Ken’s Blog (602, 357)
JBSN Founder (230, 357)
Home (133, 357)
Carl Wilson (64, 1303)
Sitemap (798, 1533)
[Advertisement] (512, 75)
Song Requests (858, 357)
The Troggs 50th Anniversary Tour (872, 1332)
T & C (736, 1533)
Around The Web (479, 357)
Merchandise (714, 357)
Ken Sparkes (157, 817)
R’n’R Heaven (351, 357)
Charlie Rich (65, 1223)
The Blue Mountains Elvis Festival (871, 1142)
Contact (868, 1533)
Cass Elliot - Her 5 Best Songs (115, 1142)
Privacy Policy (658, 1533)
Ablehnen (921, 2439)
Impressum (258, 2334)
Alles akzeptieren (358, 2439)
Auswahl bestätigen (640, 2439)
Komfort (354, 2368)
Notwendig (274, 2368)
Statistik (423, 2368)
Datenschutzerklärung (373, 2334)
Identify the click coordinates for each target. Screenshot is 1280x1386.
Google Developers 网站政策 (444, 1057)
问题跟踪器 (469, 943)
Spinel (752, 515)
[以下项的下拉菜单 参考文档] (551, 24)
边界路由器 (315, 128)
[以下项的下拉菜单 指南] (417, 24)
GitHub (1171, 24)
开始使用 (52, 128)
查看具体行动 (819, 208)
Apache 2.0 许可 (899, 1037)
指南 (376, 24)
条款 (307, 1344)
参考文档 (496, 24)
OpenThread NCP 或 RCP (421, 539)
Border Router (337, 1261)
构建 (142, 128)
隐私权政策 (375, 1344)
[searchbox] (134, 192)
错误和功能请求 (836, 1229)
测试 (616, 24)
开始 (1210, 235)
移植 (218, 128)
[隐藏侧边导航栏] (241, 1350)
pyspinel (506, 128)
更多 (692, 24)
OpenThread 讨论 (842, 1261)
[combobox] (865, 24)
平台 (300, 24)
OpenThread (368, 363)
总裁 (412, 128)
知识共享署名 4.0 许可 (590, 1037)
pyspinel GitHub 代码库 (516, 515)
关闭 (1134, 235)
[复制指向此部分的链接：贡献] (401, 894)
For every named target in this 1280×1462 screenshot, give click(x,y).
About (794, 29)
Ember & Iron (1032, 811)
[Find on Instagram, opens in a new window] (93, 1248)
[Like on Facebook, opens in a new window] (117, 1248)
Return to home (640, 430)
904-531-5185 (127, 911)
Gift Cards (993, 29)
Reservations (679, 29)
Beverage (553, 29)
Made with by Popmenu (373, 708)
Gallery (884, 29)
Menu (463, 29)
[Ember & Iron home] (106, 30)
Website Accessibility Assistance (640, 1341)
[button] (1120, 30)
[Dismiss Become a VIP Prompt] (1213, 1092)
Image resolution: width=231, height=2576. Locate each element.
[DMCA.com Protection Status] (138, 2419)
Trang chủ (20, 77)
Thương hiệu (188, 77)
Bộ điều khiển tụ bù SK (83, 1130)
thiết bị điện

ACTIVITY: Could you restate, word for word, the lines above from the one with "[combobox] (865, 24)" to the one with "For every named", both included?

RESULT FOR THIS TASK:
[combobox] (865, 24)
平台 (300, 24)
OpenThread (368, 363)
总裁 (412, 128)
知识共享署名 4.0 许可 (590, 1037)
pyspinel GitHub 代码库 (516, 515)
关闭 (1134, 235)
[复制指向此部分的链接：贡献] (401, 894)
For every named target in this 1280×1462 screenshot, give click(x,y).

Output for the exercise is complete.